Reconhece-se, assim, que no teletrabalho o local da prestação de serviços é o estabelecimento da empresa onde eles são remotamente contratados, dirigidos e recebidos (ambiente de trabalho virtual).
Disto resulta, em linhas gerais, uma tendência de se exigir regras e tratamentos isonômicos para trabalhadores presenciais e teletrabalhadores vinculados a um mesmo estabelecimento empresarial. Teletrabalho, afinal, é uma forma de trabalho, e não uma categoria profissional diferenciada.
Uma questão muito discutida diz respeito à jornada de trabalho no regime de teletrabalho.
A estipulação e o controle da jornada de trabalho constituem regra geral, e isto se dá não apenas para fins de remuneração (pagamento de horas extras), mas especialmente para garantir o respeito aos limites impostos pela Constituição Federal à jornada de trabalho.
Afinal, é até mesmo desnecessário falar dos danos individuais e coletivos provocados pela imposição de jornadas exaustivas no âmbito de qualquer modalidade de trabalho subordinado. Bem por isso, a inexistência da estipulação e do controle de jornada e do direito a horas extras é hipótese excepcional, restrita a determinadas situações estabelecidas em lei.
Para as pequenas empresas, já existe uma atenuação nesta matéria, pois a obrigação de controlar os horários de trabalho recai apenas para estabelecimentos com mais de 20 trabalhadores. Todavia, isto não exclui o direito do empregado de receber a remuneração de horas extras trabalhadas.

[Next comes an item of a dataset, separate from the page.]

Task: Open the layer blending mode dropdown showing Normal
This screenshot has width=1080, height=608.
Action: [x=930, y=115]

A reforma trabalhista de 2017 havia previsto que os empregados em regime de teletrabalho não estariam sujeitos a controle de horários e não teriam direito a horas extras. Contudo, e talvez muito por conta da polêmica desde então criada no tema, a recente alteração legislativa na CLT veio estabelecer que esta hipótese excepcional somente existirá quando a prestação de serviços em regime de teletrabalho se der “por produção ou tarefa”.

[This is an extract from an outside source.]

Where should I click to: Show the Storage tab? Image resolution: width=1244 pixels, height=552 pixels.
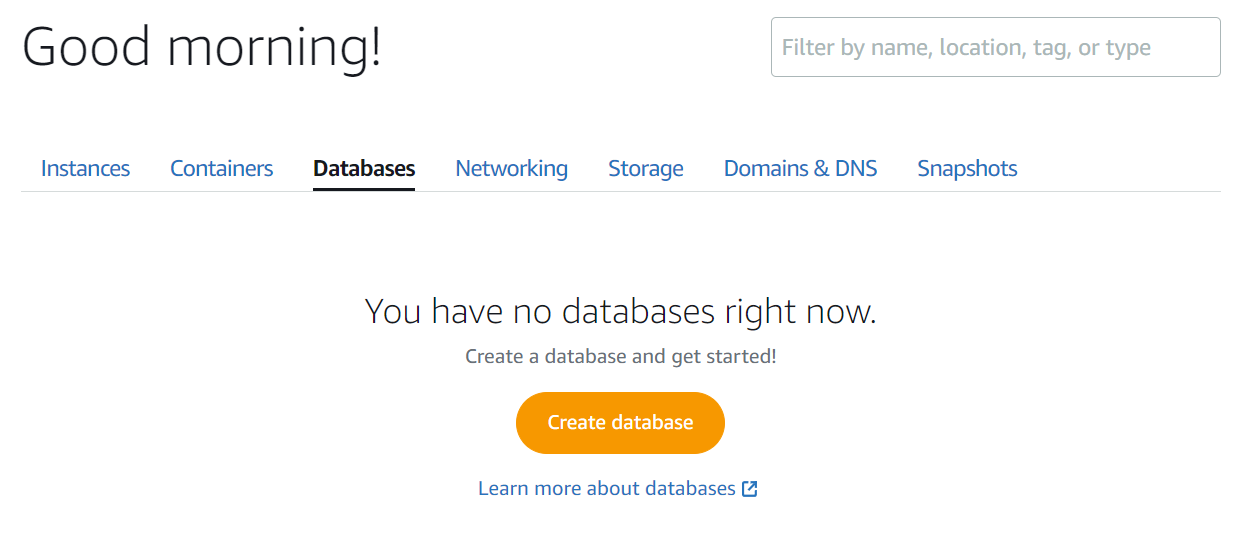646,168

Se os serviços forem prestados “por jornada”, incidirá a regra geral de controle de jornada e de direito a horas extras.
Esta nova regra gera dúvidas e insegurança jurídica, na medida em que usou um conceito até aqui existente na legislação para fins de remuneração, quanto à forma de fixação de salário — se por unidade de tempo, por obra (produção) ou por tarefa — o que não se relaciona com a fixação da jornada de trabalho.
A menos que um novo conceito de contratação próprio para o teletrabalho seja desenvolvido a partir da interpretação deste novo critério legal, a inexistência de estipulação e controle de jornada e de remuneração de horas extras no âmbito do teletrabalho, em termos práticos, será altamente restrita.

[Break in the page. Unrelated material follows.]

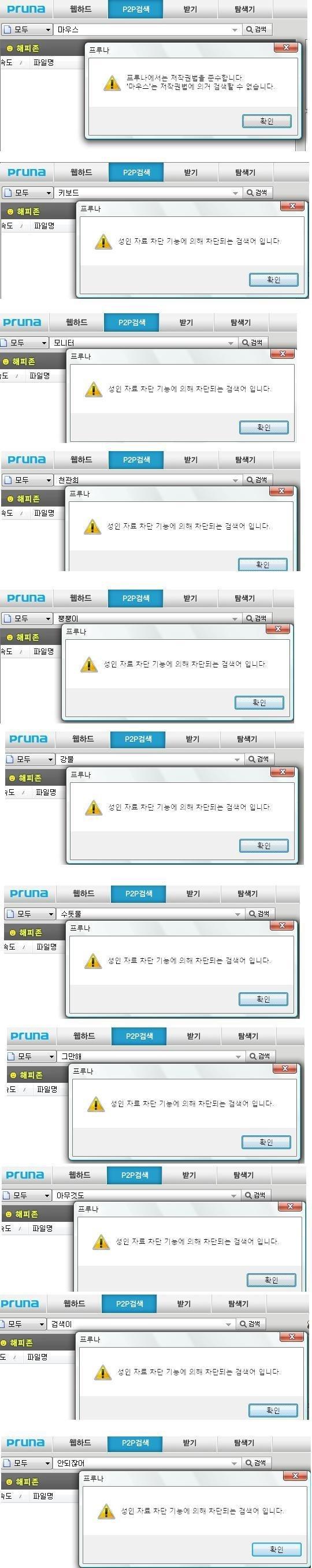The height and width of the screenshot is (1568, 312).
Task: Switch to 웹하드 tab in the topmost window
Action: (x=80, y=9)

E, se de um lado isto é positivo para visar o respeito aos limites da jornada de trabalho, de outro é altamente contraditório ao conceito de flexibilidade em geral visualizado no teletrabalho, em especial no anywhere office.
Por fim, permanece o desafio em se definir a lei aplicável ao teletrabalho realizado a partir de país estrangeiro (teletrabalho transnacional), por profissional brasileiro ou estrangeiro.
Com a recente alteração havida na legislação, determinou-se que se aplica a legislação brasileira ao contrato de trabalho do empregado admitido no Brasil que optar pela realização de teletrabalho no exterior.
Já para a hipótese do trabalhador residente e contratado no exterior, há controvérsias. Há, no entanto, posicionamento no sentido de se aplicar a legislação trabalhista brasileira, partindo do pressuposto de que no teletrabalho o local da prestação de serviços é o estabelecimento da empresa onde eles são remotamente contratados, tomados e dirigidos (ambiente de trabalho virtual), ainda mais na hipótese do anywhere office, onde não há um local estipulado para a localização do empregado.
O tema certamente passará por desenvolvimento. Vale acompanhar.